**Challenge**.
Pick out every line of the records below that contains the string "screenshot", and copy each one in full.

**Working data**.
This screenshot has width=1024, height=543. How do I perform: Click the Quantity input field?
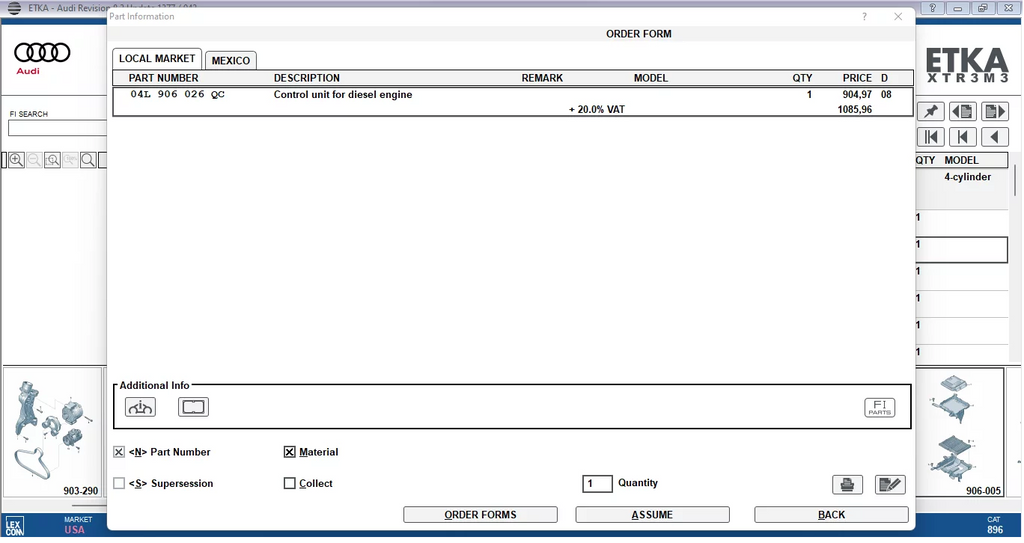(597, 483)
...
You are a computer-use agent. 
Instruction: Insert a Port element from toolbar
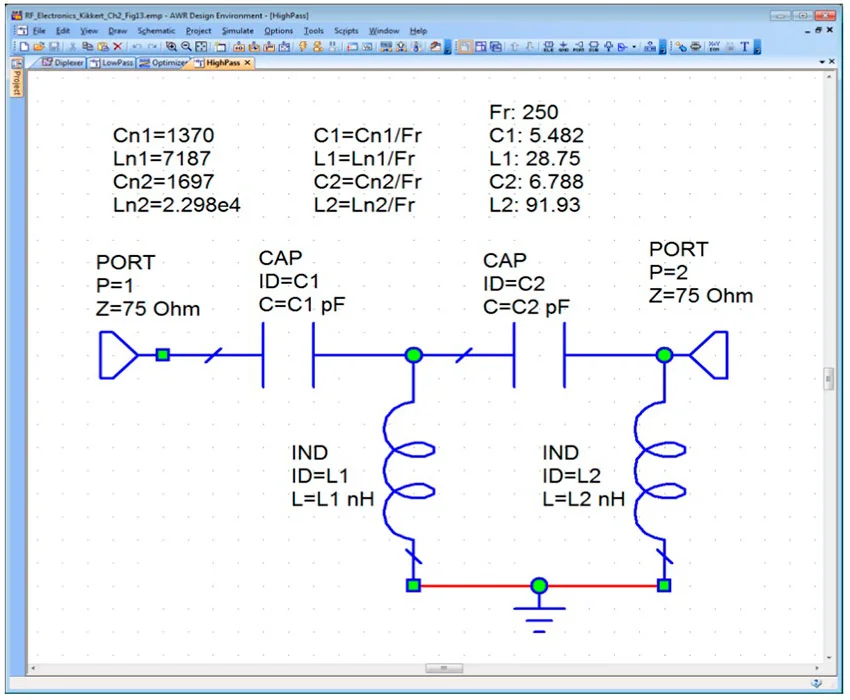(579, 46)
* * *
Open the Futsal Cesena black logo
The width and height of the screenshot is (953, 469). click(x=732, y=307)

**Reply**.
This screenshot has width=1024, height=543. How do I perform: Click the Quantity input field?
The width and height of the screenshot is (953, 469). click(x=732, y=307)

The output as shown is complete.